Cold wings opened as the eru bloomed into her true face. Her third eye blazed, blue ice. “Best hasten,” she said in a ringing bell voice. “The fire grows.”

Blades of sleet sliced the air as the coachman whipped the horses forward with a “Ha-roo! Ha-roo!”

As we swung around the corner, heat poured into my face and dark clouds surged overhead. The coach pulled up. The mansa climbed out and strode forward to face the man who was destroying his home. I leaped out after him, wreathed in my shadows, unseen.

Soldiers spun around to aim rifles at the coach, but every rifle clicked dead, for the mansa’s cold magic killed their spark. Snow hissed across the burning building. The flames began to die.

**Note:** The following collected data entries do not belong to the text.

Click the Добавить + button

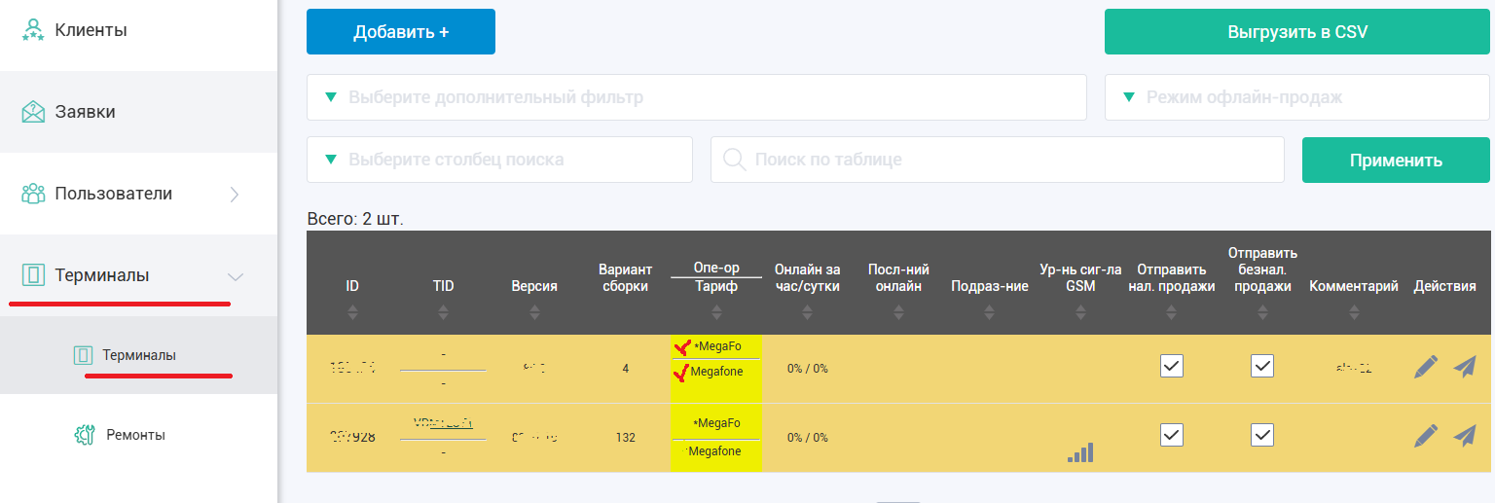[401, 32]
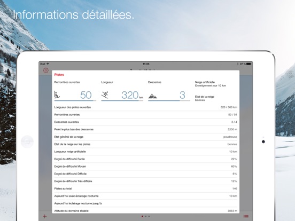The width and height of the screenshot is (295, 221).
Task: Select the first red page dot
Action: [x=142, y=216]
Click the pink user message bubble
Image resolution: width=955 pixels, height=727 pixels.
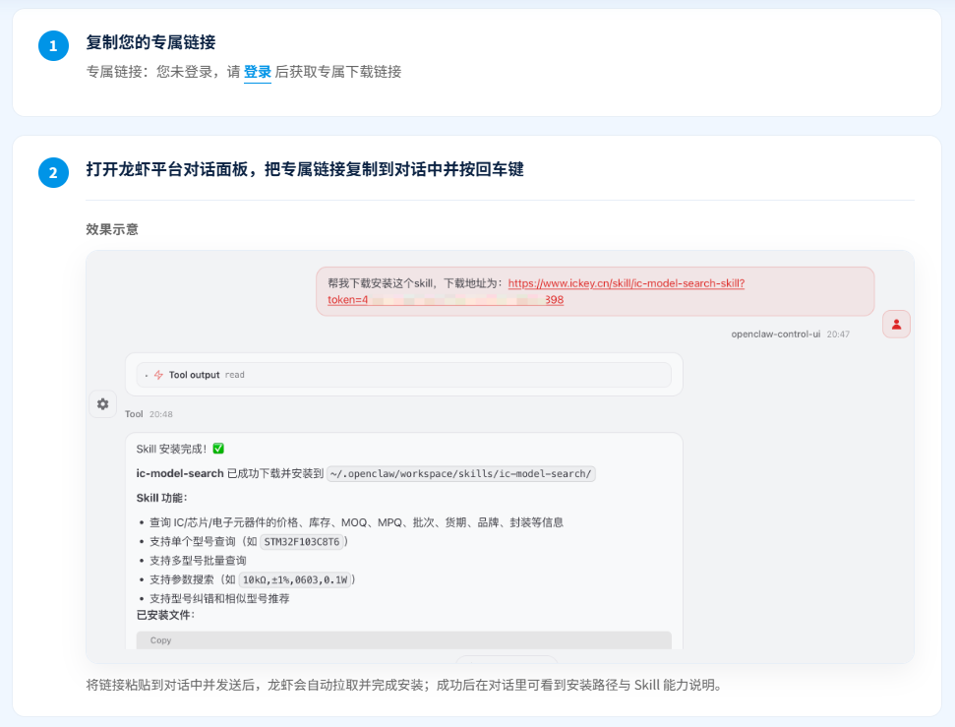(594, 291)
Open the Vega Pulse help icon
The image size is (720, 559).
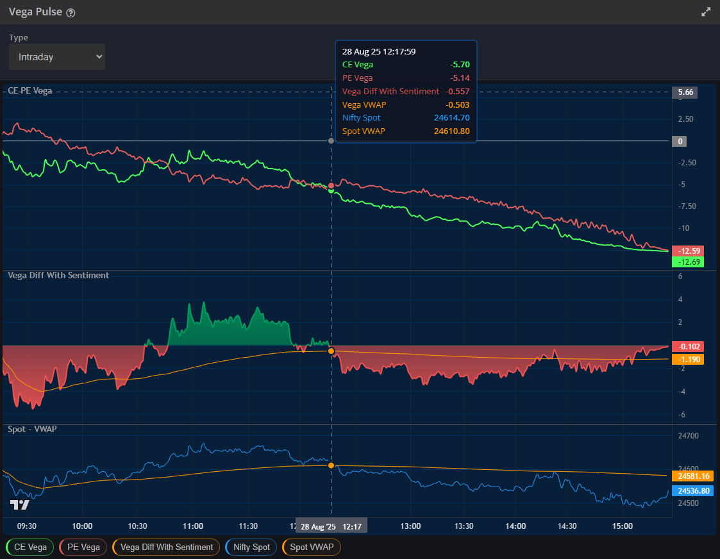(x=69, y=12)
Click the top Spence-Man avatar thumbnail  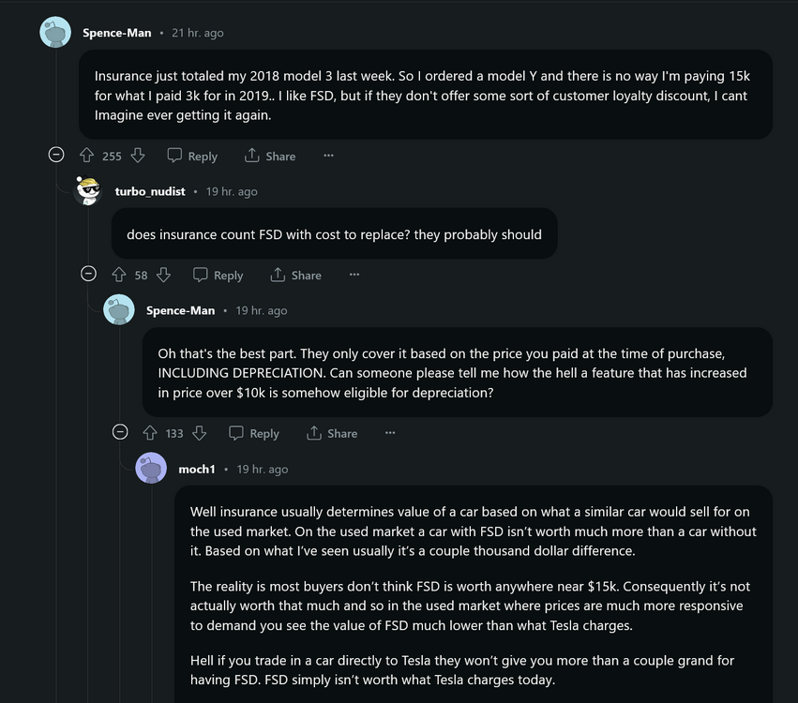[55, 33]
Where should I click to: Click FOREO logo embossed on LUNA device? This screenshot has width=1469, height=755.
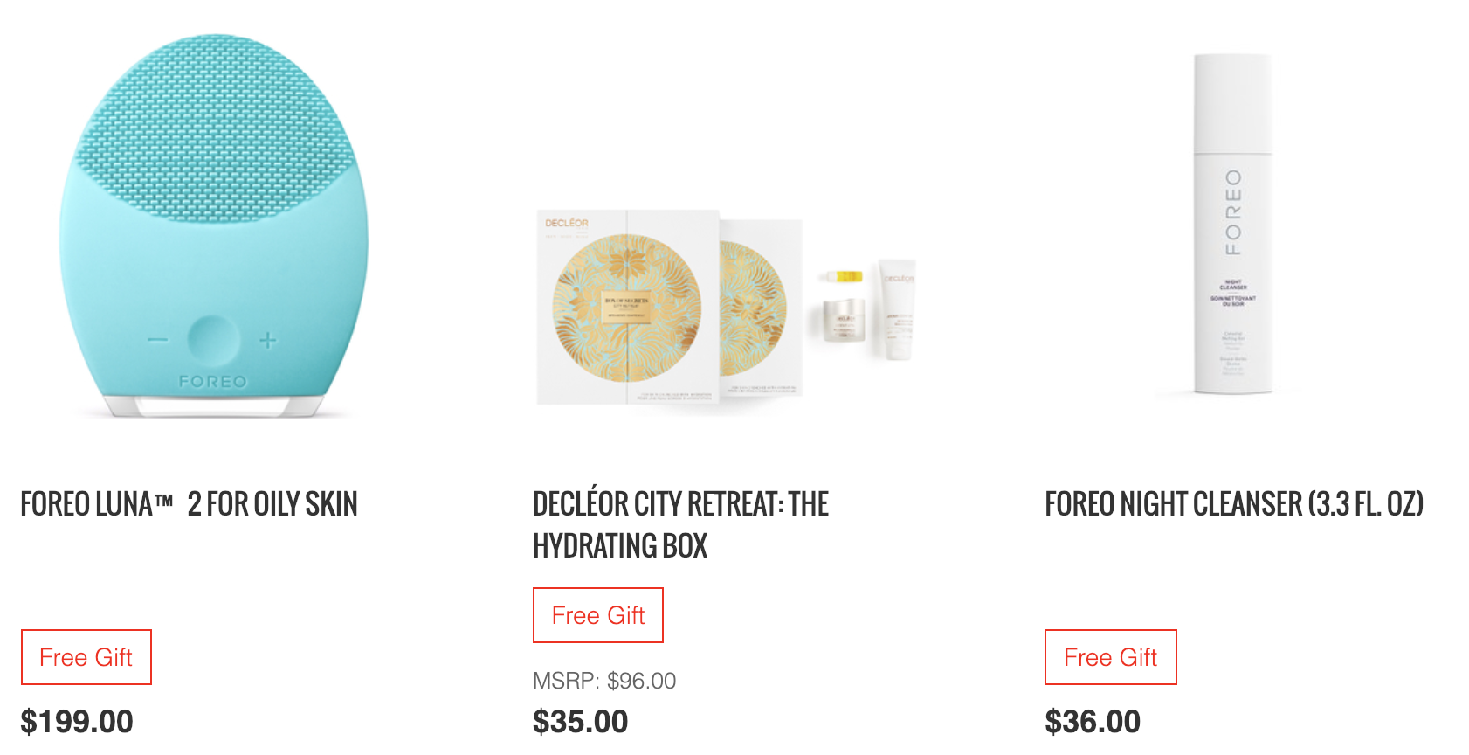coord(213,382)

With an ease that astounded me, Drake flung a thread of backlash into the mansa. At once the falling snow ceased, and the mansa staggered as a twisting skin of light surged around his body. He had no choice but to let the backlash pour through him, because if he did not allow it to kill his magic, it would kill him.

“Now, Cousin!” I called, closing the door of the coach to protect Bee.

Drake’s eyes widened as he took in the sight of the eru standing atop the coach.

She spread her wings, their span like winter. Ice glittered along the manes and coats of the horses as she beat her wings to fan the storm. Cold cracked down over all, flames wavering beneath blasts of snow.